Have you looked into graphite? It works great! No code changes necessary.

There are some docker images and sample conf here.

Contributions welcome.
Note that average value is a completely useless metric, only percentiles make sense.

The problem I have is we use an existing monitoring tool that does not parse epoch. I have a similar topic raised around defining the timestamp format to datetime but it appears what I am trying to do is wrong(?) apparently. Another reporting tool is not possible as the machine this is run on as no direct access or desktop for security purposes.

I have to disagree there. Many alternatives offer reporting on an average in real time, it is more an indication of problems than true reporting. Why is everyone on here saying I am doing things wrong when our existing toolset provides exactly that. Also, percentiles are less meaningful in that respect. If you have 1 transaction that takes 1000 seconds to respond you want to see that and investigate while it is happening, that will have no impact what so every on a percentile.

As mentioned above, alternative reporting is not an option. Please confirm if it is possible in Gatling native or not. These responses of you’re doing it wrong or use this tool instead when our existing solution provides such and existing processes dictate it moves me further and further away from Gatling as a suitable alternative.

I guess it would be possible to add an option for alternatively supporting a date, but then, as Pierre said, there’s impacts in several places.
Please understand that you’re the first one to ever ask this in 4 years, so your request is very specific to your context and as such is not a priority.
As it’s open source, you can contribute. Otherwise, you can contract with us to have it implemented for you.

Regarding mean/average, I suggest you have a look at recorded conference talks for Gil Tene. Average value don’t give you proper information about your distribution. For example, you could have half of your values very good, have a decent average, and miss the point that half your values are bad.

Let me expand a little more. In order to access my injectors that run on Linux, I have to ssh through 2 other machines to reach it, 1 is a security layer the other is the environment gateway, this is to ensure nothing on the injectors can affect the corporate network or system under test. The logs are pushed up to a reporting tool using dedicated routes and ports (standard network stuff) but this cannot parse epoch timestamps present in simulator.log.

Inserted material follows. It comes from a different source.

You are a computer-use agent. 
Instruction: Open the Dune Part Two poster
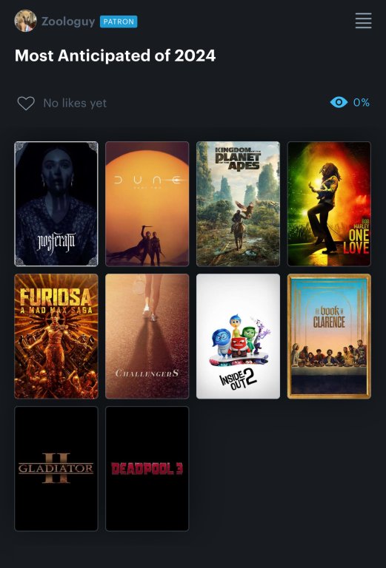147,204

The injector does not run a desktop so any access to another Web based reporting tool viewed locally is off the table.

The console shows the number of pass and fail but provides no indication of actual application performance. Some of our tests can run for a couple of hours and at present in Gatling we have to wait for the test to finish before identifying any end user impact.

In all honesty I have worked for a number of large or security conscious organisations where very similar restrictions and complexity exist and I have been faced with and able to overcome similar problems using jMeter so either Gatling is not being used in such environments as a rule or internal development has worked around them, something not available to me.

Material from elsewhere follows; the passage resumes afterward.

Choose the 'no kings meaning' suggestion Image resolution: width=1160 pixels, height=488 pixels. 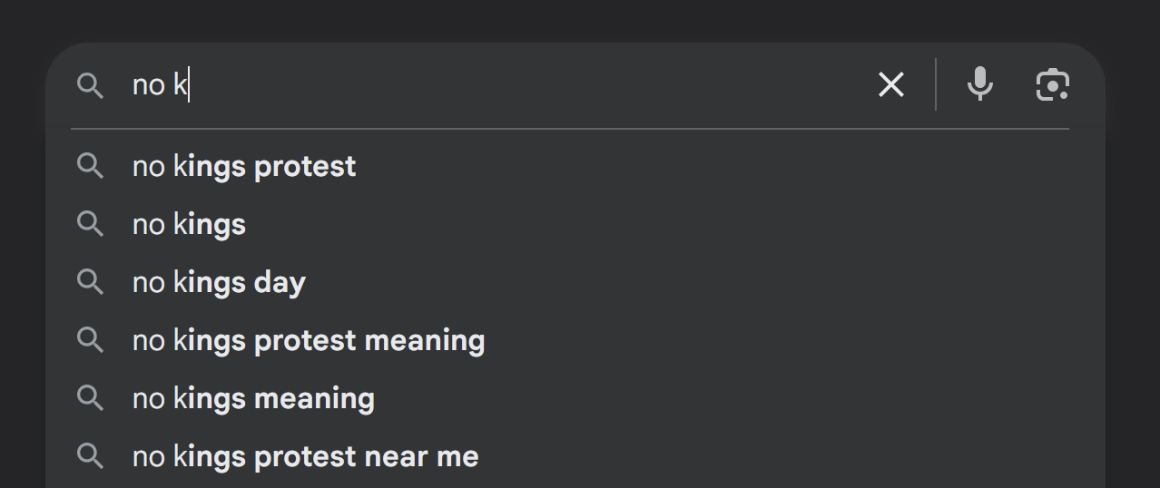tap(253, 399)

I am also aware of the importance of percentile from a reporting aspect, however in regards to real time monitoring, percentile will not be affected by a small subset of poor results that could point to areas of concern, especially in a test environment, if you are looking at 90th and 1 of your 10 load balancers is playing up you are not really going to see it.

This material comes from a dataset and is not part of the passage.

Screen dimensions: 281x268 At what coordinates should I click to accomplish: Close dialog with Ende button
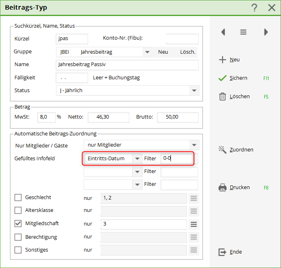click(x=231, y=252)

This is easily comparable to a baseline, so if your 90th is 100ms and your average is 150ms, this means that run is looking good but your next run could be 90th percentile at 100ms and average is 300ms, this is because the top 10% have increased substantially. Not debunking percentile completely but each have their own uses in terms of reporting and I have uses for both.

To be honest I only wanted a yes it can’t be done in the native tool or no it can’t with these questions not a discussion as to what I am doing is right, because it is how we do it now and for Gatling to work it has to fit in with our existing infrastructure.

We have existing policies and restrictions in place that demand certain data formats and restrict our capabilities so telling me something I am forced to do is wrong is not helping (also based on experience what I am asking is completely reasonable), I am asking if something is possible in the native tool not what other tools do I need to deliver it. At present I have 1 product that fills our needs but makes development difficult. Gatling is easier to develop but supports none of our reporting needs.

I understand this may seem quite specific but a lot of large and governmental organisations have similar restrictions both in security and infrastructure so if Gatling is looking to stand up to the likes of LoadRunner and jMeter, it needs to be able to address similar needs. Questioning the requirement does not dilute it’s validity.

If your Gatling box is a Linux box, Perl is available to you. If you script the launching of your scripts (a good practice, in my opinion), then you could add to that script a post-processing step to convert the simulation.log to a suitable format prior to pushing the logs up to the reporting infrastructure. It will be less work than trying to modify gatling to add a switch. The Perl script will take about 20 minutes (tops) to write. You just need to inject the script into your workflow. Let me know if you get stuck.